Il rubino è una varietà rossa di corindóne, od ossido d'alluminio, in cui i cristalli hanno forma di prismi a base esagonale e contengono, a volte, inclusioni minutissime d'altri minerali, come mica o ematite. Tali inclusioni sono particolarmente importanti poiché permettono di distinguere le pietre naturali da quelle sintetiche. Il colore rosso è definito da una soluzione solida d'ossido di cromo, contenuto in quantità tanto piccole da essere identificabile solo ad un esame spettroscopico. Se si guarda un rubino secondo la base appare rosso intenso mentre, se si analizza da una coppia di facce del prisma appare di colore rosso viola. Per aumentare l'intensità del rosso, valorizzando la pietra, si preferisce solitamente, nel taglio a brillante o a smeraldo, far coincidere la tavola con la base del cristallo. Caratterizzato da una lucentezza vetrosa, a volte, si osserva sulle superfici di base una luminosità perlacea.

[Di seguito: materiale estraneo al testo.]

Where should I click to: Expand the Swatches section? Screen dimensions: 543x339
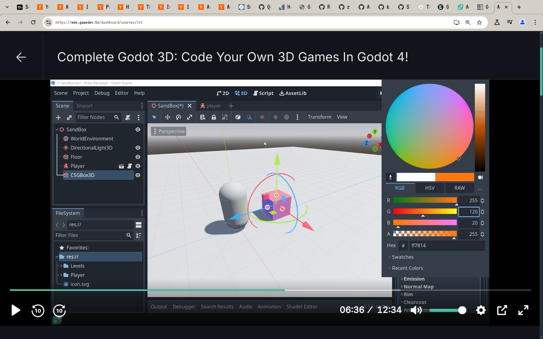click(x=402, y=257)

Il valore di un rubino è basato primariamente sull'intensità e la purezza del colore: l'assoluta trasparenza, la brillantezza, l'assenza d'incrinature e sulle proporzioni eccellenti della pietra. Va da sé che ogni riduzione di qualità porta ad una diminuzione proporzionale del valore. Esistono rubini di varie tonalità: dal rosa al rosso intenso. La varietà più pregiata è quella color "sangue di piccione", che in Asia si indica come "gocce del cuore della terra". Altri caratteri contraddistinguono altresì questo cristallo: l'elevato peso specifico, la resistenza alle scalfitture (nella scala di valori Mohs il rubino ha una durezza seconda solo al diamante) e la freddezza al tatto. Per la considerevole durezza i rubini di scadente valore sono utilizzati nella tecnologia laser e in polveri abrasive per lucidare gemme più tenere. A differenza d'altre pietre rosse, il colore del rubino non si modifica passando dalla luce naturale a quella artificiale. Nella gioielleria antica i rubini erano utilizzati principalmente in forma di cabochon per preservarne la massima caratura.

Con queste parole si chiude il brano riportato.